Эксперты из Elastic Security Labs, Даниэль Степанич и Самир Буссаден, сообщили, что эти кампании используют большие файлы JavaScript, которые задействуют возможности WMI для запуска «msiexec.exe» и установки удалённо размещённого MSI-файла через WEBDAV.
Latrodectus обладает стандартными функциями, характерными для вредоносного ПО, предназначенного для скачивания дополнительных полезных нагрузок, таких как QakBot, DarkGate и PikaBot, что позволяет злоумышленникам выполнять различные постэксплуатационные действия. Анализ показал, что вредоносное ПО активно занимается перечислением и выполнением команд, а также включает технику самоудаления, пишет Securitylab.
Кроме того, Latrodectus маскируется под библиотеки, связанные с легитимным программным обеспечением, использует обфускацию исходного кода и проводит проверки на наличие анализа, чтобы предотвратить свою работу в среде отладки или песочнице.
Вредоносное ПО также устанавливает постоянное присутствие на системах Windows с помощью запланированных задач и устанавливает связь с сервером управления и контроля (C2) через HTTPS для получения команд, позволяющих собирать информацию о системе, обновляться, перезапускаться, завершать свою работу, запускать шелл-код, DLL и исполняемые файлы.
Среди новых команд, добавленных в Latrodectus с конца прошлого года, есть команды для перечисления файлов на рабочем столе и получения всей цепочки выполняемых процессов на заражённом устройстве. Вредоносное ПО также поддерживает команду для загрузки и выполнения IcedID, хотя исследователи из Elastic не зафиксировали этого поведения на практике.

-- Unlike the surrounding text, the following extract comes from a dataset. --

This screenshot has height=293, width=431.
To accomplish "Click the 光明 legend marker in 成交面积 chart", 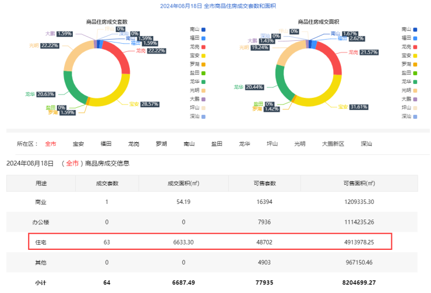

«Очевидно, что между IcedID и Latrodectus существует некая связь или рабочая договорённость», — заявили эксперты. «Существует гипотеза, что Latrodectus активно разрабатывается как замена IcedID, а команда загрузки #18 была включена, пока разработчики не убедятся в возможностях нового вредоносного ПО».
Таким образом, злоумышленники постоянно совершенствуют методы распространения вредоносного ПО, создавая новые изощренные загрузчики и боты для проникновения в компьютерные системы. Они адаптируются и используют передовые техники маскировки, чтобы избежать обнаружения антивирусными программами.
Крайне важно регулярно обновлять средства безопасности, повышать осведомлённость пользователей и внедрять многоуровневую защиту для противодействия постоянно меняющимся киберугрозам.